*Extracted text*.
==============================

Cadmium is yet another deadly chemical element used in making solar panels. Cadmium and its compounds are highly toxic and exposure to this metal is known to cause cancer and targets the body’s cardiovascular, renal, gastrointestinal, neurological, reproductive, and respiratory systems.
Japan’s Environment Ministry forecasts their country’s solar panel waste will exceed 10,000 tons by 2020, and will exceed 100,000 tons by 2031. If we use this number as an average for just the other top 10 countries using solar panels, we come up with over a 100,000 tons of toxic waste that must be dealt with in some way, somehow, right now. In ten years there will be 10 time’s that amount to deal with. Let’s not forget that toxic chemicals and toxic waste weigh heavily on the environment. Also, there are no facilities in place that can sustain mass recycling of solar panel components, and solar panels only have a life expectancy of 10 years. Most electric vehicles produce the same toxic wastes.
So is the threat of global warming a reality or is it still objectionable? The two most knowledgeable organizations that can answer that question is, The Environmental Protection Agency and NASA. Here’s a bit of what they have to say on the matter:
EPA – “The Earth’s surface temperature has risen by about 1 degree Fahrenheit in the past century, with accelerated warming during the past two decades. Current evidence suggests that it is likely that human activities have contributed to this warming. Human activities have altered the chemical composition of the atmosphere by increasing emissions of greenhouse gases (GHG) – primarily carbon dioxide, methane, and nitrous oxide – through the combustion of fossil fuels and from various agricultural and industrial processes.
While there is uncertainty regarding the human and ecological impacts of climate change, scientists have identified that our health, agriculture, water resources, forests, wildlife and coastal areas are vulnerable to the changes that global warming may bring.”

==============================

*Work order 1*.
According to the passage on solar panel waste, how much solar panel waste does Japan's Environment Ministry forecast for the country by 2031?
*Work order 2*.
State whether each statement agrees with the passage on solar panel waste, answering yes or no and quoting the words that decide it: (a) Exposure to cadmium is known to cause cancer. (b) Solar panels have a life expectancy of 20 years. (c) The EPA says the Earth's surface temperature has risen by about 1 degree Fahrenheit in the past century.
*Work order 3*.
Reproduce the passage on solar panel waste from "So is the threat" to "and industrial processes.".
The lines that come next are separate from the passage on solar panel waste.

==============================

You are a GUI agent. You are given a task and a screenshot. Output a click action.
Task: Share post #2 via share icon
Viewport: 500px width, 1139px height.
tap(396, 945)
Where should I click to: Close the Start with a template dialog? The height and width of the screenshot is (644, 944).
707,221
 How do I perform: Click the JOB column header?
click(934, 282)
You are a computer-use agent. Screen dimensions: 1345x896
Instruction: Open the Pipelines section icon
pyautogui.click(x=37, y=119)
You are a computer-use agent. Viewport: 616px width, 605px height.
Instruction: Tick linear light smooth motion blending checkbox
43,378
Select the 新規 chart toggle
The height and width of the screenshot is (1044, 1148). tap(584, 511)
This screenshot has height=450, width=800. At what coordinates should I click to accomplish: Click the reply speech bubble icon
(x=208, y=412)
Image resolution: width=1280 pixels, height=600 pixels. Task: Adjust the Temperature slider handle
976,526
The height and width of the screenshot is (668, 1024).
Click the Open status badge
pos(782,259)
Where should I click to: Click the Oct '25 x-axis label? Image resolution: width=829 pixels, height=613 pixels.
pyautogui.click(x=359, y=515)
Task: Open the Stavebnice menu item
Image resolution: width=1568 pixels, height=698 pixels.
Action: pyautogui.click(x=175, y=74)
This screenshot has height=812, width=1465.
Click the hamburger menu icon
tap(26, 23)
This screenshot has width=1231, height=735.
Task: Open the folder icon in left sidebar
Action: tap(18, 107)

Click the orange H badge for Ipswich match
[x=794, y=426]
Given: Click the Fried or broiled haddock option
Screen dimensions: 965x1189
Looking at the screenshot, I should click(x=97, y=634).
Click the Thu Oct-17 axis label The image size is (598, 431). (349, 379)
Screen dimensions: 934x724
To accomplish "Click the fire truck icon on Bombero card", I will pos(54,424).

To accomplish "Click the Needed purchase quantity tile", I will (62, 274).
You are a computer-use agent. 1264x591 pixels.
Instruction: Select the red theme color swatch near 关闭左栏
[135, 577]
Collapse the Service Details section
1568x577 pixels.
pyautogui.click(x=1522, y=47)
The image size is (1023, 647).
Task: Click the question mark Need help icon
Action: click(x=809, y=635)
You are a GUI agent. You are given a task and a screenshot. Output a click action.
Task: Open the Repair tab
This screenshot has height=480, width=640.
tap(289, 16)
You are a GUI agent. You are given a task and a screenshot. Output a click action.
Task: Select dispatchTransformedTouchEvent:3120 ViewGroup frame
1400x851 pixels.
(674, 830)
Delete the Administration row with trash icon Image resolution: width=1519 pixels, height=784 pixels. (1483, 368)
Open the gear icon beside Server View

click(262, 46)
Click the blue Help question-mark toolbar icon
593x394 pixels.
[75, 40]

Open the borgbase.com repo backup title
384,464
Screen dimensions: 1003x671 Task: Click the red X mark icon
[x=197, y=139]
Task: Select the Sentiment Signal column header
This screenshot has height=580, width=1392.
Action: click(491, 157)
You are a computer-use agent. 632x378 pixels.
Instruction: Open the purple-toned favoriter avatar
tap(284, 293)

==============================

*Written solution 1*.
It forecasts that the waste will exceed 100,000 tons by 2031.

*Written solution 2*.
(a) Yes: "exposure to this metal is known to cause cancer"
(b) No: "solar panels only have a life expectancy of 10 years"
(c) Yes: "The Earth’s surface temperature has risen by about 1 degree Fahrenheit in the past century"

*Written solution 3*.
So is the threat of global warming a reality or is it still objectionable? The two most knowledgeable organizations that can answer that question is, The Environmental Protection Agency and NASA. Here’s a bit of what they have to say on the matter:
EPA – “The Earth’s surface temperature has risen by about 1 degree Fahrenheit in the past century, with accelerated warming during the past two decades. Current evidence suggests that it is likely that human activities have contributed to this warming. Human activities have altered the chemical composition of the atmosphere by increasing emissions of greenhouse gases (GHG) – primarily carbon dioxide, methane, and nitrous oxide – through the combustion of fossil fuels and from various agricultural and industrial processes.